The last time he was badly injured and returned in the horse ambulance.
As soon as Pivotal Point reached Wiltshire, Makin took the decision to have him gelded to calm him down and engaged the horse 'whisperer' Gary Witherford to teach the newcomer to go in the stalls and come out the other side without trying to demolish them.
Witherford taught his pupil well and Makin says that while Pivotal Point is still put in last, he gives no trouble.
Trainers can choose their draw for the Stewards' Cup, unlike nearly all other races apart from the Lincoln, as their horses' names come out of the drum. When the draw was made, it was considered by most, including Makin, that a high draw would be an advantage and the trainer considers himself lucky, saying: 'If we had come out early we would have gone high but we came out nineteenth, so chose stall one and luckily most of the front-runners were on our side.'
The last four winners of this race have been drawn high but this year clerk of the course, Seamus Buckley, was adamant that any draw bias had been eliminated by his policy of selectively watering the track and Friday's two sprint handicaps were won by horses drawn low, causing opinions on the best place to be to be split.
Buckley was right. Another of the 7-1 co-favourites, High Reach, dominated the far-side group with Kieren Fallon doing the steering until Fantasy Believer's late surge for second place and that pair finished just in front of the lowly-drawn three-year-old Two Step Kid.
On the stands' side, Sanders, whose forty-third winner this was of an extraordinary month, was tracking the trailblazing Raccoon, Artie and Smokin Beau. Sanders had told Makin he would not be able to come up the rail as he felt Raccoon, drawn two, would hang to his left and things went exactly to plan.
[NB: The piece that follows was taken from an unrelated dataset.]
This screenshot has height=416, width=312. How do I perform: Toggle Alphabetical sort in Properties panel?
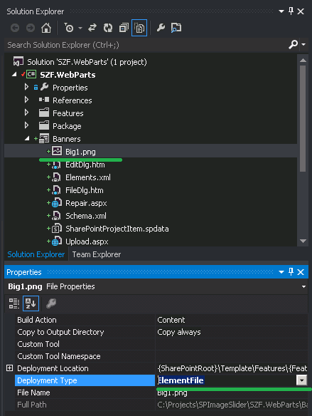[31, 303]
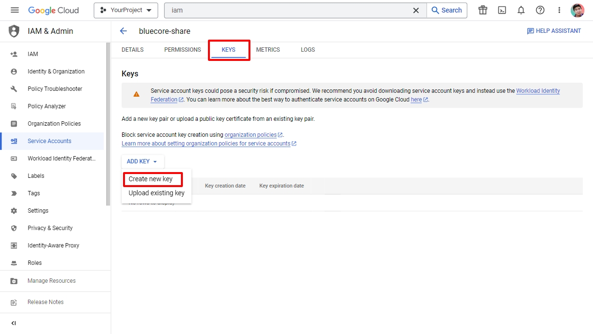The width and height of the screenshot is (593, 334).
Task: Clear the search box with X icon
Action: 416,10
Just over a furlong out, he made his race-winning move and, despite hanging right, never looked like being pegged back.
Makin was able to quip: 'It didn't matter if we had been drawn in Chichester, Seb could win from anywhere at the moment.' He added: 'It is lovely now he has won, but it is a horrible race, isn't it? A lottery.' There were a few who joined in the gamble who might disagree.
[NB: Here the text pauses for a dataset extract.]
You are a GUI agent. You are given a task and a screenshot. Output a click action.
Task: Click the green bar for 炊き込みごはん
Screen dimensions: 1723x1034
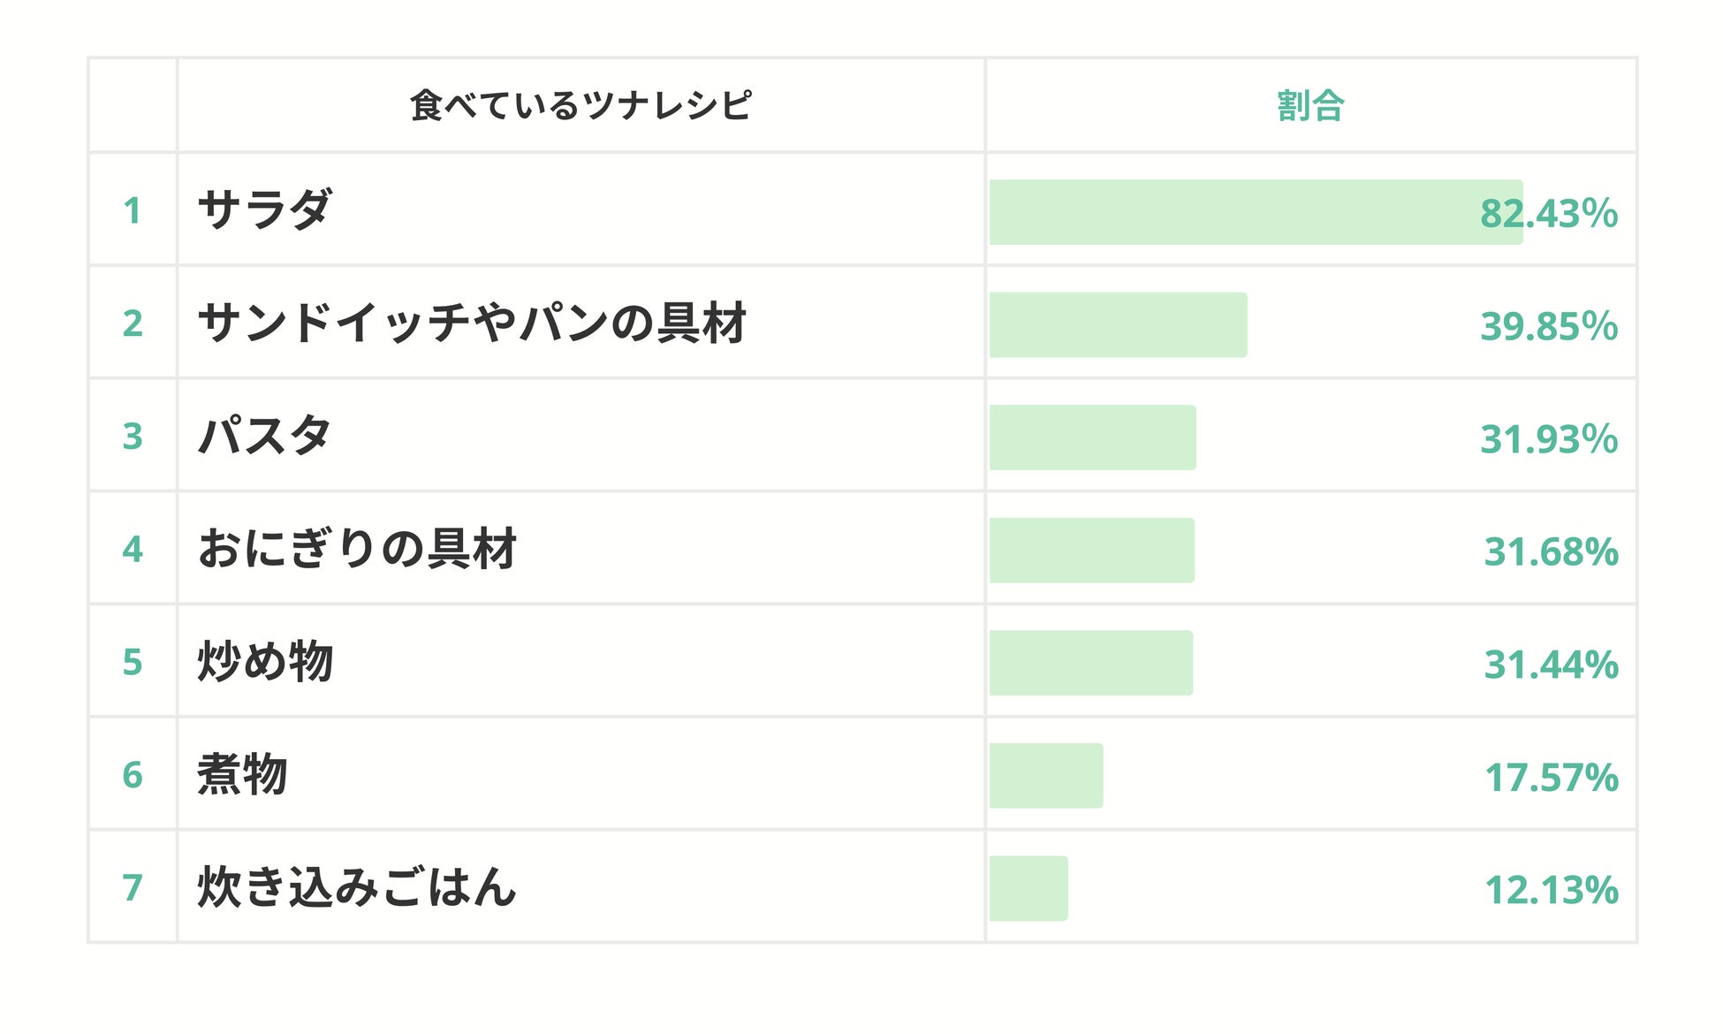1028,888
If Sanders is in fine form, then so is Jimmy Fortune, who received the Racing UK Trophy from Lester Piggott for the five-day meeting's leading rider when landing his fourth win of the week on Fong's Thong, making all to beat Mandobi two lengths in the Thoroughbred Stakes for Brian Meehan.
Fortune nearly made it five when bringing Silence Is Golden with a withering late run, which failed by a short head to take him past Favourable Terms and Fallon in the Nassau Stakes.
For Fallon, who would be forgiven for casting a glance over his shoulder at Sanders in the jockeys' title race, it was the first winner of a wretched week and he had the sting in the tail of a one-day ban for careless riding.
This was a Group One event only in name as Favourable Terms, who suffers from back problems, was annihilated by Soviet Song and Attraction in the Falmouth Stakes at Newmarket, but it was still one of the most exciting races of the Glorious Goodwood meeting.
Fallon had a protracted battle with Darryll Holland on Chorist, squeezing his rival closer to the rails in the closing stages as Silence Is Golden closed on the outside.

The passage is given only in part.